_Task_: Which lines of the records below contain the word "chart"? Copy each of them out.

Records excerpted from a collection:
________________

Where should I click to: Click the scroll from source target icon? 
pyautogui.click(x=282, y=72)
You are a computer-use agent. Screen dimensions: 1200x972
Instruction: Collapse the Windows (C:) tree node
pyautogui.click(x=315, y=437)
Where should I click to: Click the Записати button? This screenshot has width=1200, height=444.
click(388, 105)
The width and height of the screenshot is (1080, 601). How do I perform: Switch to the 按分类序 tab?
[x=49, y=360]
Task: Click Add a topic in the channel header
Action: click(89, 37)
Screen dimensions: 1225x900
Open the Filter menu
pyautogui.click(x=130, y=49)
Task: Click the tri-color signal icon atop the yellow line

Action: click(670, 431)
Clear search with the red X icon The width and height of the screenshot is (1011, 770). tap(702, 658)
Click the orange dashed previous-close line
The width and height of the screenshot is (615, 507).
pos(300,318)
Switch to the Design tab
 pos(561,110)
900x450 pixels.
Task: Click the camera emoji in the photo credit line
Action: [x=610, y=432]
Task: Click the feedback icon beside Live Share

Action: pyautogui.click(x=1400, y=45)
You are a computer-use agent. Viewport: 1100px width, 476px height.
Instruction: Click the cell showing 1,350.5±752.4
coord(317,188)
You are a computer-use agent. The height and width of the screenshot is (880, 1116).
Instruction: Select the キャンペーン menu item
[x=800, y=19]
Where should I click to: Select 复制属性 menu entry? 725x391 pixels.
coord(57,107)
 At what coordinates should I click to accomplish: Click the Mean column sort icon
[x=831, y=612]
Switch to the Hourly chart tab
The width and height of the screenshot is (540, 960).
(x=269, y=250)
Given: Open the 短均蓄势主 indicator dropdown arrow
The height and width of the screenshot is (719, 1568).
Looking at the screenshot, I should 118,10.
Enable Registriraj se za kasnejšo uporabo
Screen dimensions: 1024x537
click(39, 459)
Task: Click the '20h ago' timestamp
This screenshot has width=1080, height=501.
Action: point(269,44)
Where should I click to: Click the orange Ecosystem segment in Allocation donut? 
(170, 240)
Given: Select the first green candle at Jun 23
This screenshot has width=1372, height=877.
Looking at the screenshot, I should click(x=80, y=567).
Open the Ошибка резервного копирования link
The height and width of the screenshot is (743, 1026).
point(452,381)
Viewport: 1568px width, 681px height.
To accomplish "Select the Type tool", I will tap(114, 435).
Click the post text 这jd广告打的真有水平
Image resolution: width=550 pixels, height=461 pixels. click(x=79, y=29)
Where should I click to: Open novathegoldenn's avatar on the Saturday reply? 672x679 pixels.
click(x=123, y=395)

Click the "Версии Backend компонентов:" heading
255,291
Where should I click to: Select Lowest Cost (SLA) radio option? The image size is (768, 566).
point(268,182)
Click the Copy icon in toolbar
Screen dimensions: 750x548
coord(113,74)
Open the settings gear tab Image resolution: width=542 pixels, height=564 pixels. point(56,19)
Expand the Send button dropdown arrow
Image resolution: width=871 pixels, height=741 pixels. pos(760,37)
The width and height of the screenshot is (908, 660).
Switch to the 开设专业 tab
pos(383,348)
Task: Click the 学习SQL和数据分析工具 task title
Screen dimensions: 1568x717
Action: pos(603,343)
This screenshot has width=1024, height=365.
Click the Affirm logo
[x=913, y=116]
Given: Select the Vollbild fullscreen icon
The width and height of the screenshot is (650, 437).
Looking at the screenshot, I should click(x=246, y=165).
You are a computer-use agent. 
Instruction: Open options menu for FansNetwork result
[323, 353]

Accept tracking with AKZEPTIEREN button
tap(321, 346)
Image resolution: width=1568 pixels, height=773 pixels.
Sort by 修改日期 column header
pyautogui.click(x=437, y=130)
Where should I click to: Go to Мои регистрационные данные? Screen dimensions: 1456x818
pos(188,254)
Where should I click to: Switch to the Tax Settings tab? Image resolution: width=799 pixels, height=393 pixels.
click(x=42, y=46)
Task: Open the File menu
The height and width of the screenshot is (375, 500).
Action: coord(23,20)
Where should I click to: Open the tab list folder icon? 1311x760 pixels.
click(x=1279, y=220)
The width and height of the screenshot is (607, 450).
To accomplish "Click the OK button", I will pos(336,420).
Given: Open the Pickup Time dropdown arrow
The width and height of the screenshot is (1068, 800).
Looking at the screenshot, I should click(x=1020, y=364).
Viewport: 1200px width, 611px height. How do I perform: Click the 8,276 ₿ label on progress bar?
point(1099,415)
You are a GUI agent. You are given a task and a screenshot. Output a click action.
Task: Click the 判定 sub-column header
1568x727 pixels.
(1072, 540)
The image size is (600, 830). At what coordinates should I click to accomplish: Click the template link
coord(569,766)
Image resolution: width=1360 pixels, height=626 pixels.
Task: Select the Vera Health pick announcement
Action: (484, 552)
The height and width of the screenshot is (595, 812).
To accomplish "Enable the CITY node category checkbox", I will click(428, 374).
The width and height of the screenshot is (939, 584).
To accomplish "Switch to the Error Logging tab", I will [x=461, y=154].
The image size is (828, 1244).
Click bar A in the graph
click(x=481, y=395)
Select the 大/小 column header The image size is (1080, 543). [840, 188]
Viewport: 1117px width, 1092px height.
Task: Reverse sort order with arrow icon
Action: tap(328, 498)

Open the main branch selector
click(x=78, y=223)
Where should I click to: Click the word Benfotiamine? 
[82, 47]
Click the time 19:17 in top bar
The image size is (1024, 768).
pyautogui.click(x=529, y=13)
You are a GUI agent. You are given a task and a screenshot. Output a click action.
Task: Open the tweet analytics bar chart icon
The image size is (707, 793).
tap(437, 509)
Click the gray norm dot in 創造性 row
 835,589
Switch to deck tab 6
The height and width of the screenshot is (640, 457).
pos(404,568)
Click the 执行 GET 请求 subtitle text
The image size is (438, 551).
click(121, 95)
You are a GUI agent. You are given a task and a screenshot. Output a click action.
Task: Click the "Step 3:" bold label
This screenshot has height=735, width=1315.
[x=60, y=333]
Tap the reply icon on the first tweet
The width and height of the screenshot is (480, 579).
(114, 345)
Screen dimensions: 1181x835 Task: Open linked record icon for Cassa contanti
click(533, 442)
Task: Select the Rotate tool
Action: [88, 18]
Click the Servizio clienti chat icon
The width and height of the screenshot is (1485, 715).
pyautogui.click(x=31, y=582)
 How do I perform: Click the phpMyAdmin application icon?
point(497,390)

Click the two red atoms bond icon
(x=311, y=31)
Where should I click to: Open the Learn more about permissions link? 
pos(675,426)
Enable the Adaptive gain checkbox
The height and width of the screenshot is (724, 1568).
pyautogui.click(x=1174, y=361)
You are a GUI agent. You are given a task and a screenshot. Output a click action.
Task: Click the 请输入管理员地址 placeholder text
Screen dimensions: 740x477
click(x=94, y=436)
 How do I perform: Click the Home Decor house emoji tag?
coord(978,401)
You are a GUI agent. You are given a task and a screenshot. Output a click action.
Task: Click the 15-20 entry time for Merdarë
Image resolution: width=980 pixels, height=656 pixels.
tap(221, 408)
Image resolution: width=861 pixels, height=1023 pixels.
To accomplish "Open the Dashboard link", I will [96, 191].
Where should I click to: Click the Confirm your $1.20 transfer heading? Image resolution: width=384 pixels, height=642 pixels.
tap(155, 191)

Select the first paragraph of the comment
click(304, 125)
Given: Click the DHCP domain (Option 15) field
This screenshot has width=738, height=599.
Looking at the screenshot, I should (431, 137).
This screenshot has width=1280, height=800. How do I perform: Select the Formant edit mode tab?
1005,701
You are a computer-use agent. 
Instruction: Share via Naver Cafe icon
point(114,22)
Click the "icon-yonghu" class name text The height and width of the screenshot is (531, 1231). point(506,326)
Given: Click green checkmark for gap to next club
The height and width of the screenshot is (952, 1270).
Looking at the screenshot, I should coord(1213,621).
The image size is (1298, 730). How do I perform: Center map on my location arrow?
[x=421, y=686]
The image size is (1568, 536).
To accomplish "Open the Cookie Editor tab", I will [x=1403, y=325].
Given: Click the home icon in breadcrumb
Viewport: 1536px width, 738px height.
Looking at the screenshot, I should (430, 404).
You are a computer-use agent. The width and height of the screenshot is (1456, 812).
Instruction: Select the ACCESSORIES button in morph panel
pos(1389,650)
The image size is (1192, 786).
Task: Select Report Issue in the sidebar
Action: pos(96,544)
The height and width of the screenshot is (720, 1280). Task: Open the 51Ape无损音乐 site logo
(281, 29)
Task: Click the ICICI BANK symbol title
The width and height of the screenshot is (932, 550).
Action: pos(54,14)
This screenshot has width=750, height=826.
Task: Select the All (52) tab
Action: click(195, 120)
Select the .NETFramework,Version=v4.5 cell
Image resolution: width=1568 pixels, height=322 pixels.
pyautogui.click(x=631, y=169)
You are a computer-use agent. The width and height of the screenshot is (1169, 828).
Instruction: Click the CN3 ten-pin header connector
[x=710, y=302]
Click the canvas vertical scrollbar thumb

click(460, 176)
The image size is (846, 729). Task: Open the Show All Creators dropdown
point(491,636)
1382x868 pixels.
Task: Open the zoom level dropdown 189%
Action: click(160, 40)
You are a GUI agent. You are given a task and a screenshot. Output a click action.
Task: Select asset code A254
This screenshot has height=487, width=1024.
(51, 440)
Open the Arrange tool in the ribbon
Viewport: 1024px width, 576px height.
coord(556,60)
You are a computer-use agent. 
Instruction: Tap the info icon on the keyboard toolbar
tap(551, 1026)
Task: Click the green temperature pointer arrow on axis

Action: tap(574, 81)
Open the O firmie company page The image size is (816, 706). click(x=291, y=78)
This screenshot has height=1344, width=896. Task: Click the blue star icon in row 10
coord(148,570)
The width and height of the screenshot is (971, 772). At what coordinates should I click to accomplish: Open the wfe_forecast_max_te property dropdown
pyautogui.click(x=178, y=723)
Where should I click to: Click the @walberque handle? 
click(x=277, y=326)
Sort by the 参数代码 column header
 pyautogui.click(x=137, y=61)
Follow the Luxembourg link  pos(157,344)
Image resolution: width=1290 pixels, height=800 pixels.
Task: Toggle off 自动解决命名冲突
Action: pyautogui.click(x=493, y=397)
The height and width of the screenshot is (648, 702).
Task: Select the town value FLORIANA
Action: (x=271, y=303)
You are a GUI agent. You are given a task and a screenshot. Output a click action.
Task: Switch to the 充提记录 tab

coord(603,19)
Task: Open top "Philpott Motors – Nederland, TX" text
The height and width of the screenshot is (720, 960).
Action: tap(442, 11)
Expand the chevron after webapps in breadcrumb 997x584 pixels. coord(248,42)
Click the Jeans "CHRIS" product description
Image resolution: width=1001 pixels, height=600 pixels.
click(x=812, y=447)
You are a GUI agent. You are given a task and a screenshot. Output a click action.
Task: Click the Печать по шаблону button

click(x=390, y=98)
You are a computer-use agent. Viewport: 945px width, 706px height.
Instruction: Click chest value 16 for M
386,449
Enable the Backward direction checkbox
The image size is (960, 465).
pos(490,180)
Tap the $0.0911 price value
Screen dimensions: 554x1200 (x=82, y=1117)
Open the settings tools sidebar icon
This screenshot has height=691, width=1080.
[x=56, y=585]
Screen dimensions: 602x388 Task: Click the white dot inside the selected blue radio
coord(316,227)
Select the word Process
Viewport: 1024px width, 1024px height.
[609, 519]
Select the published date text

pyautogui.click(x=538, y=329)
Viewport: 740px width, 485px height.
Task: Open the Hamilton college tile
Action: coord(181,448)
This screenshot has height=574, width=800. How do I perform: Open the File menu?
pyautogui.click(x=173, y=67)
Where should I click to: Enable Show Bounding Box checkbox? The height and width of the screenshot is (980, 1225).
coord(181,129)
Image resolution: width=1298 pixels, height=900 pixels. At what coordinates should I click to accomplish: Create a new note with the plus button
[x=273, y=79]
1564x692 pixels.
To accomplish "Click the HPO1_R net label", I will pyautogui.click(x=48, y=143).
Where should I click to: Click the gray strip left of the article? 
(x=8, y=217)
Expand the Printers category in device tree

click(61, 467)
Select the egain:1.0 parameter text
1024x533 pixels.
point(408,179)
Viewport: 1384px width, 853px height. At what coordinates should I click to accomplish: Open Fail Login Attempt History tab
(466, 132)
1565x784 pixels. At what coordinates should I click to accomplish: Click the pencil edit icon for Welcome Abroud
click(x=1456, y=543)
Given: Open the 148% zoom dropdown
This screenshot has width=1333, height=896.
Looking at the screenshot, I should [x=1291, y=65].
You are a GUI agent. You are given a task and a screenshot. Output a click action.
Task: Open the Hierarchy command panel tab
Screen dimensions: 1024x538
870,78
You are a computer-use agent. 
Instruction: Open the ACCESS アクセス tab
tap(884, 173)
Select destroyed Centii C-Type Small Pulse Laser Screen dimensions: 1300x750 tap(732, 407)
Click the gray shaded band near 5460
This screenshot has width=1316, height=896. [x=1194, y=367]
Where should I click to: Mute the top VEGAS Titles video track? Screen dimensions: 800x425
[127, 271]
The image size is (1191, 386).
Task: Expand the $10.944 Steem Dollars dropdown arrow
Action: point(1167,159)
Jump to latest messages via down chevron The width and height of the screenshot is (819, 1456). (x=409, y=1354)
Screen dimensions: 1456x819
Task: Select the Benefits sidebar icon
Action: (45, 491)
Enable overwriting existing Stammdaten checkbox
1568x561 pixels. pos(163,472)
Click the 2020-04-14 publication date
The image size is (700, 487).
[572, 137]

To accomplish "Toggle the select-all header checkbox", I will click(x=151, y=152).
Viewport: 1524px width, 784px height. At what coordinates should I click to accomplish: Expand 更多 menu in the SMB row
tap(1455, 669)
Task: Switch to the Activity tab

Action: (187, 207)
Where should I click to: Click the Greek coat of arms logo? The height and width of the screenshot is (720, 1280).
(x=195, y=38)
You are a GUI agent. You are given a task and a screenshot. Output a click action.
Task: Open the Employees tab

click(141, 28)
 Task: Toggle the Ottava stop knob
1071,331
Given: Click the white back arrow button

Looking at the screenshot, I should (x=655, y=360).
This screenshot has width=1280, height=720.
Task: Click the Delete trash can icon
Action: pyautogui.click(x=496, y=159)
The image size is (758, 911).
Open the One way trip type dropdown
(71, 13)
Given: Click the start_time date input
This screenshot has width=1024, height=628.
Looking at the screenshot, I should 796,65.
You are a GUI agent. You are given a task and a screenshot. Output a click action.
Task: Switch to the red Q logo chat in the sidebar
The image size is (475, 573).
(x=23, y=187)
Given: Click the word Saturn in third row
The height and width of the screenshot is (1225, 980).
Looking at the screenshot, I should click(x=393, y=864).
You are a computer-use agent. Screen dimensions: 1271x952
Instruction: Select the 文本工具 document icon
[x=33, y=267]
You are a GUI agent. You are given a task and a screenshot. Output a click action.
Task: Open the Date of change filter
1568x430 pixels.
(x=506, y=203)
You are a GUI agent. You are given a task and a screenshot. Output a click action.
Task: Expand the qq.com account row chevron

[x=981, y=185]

________________

_The completed task_:
Switch to the Hourly chart tab
Task: Open the tweet analytics bar chart icon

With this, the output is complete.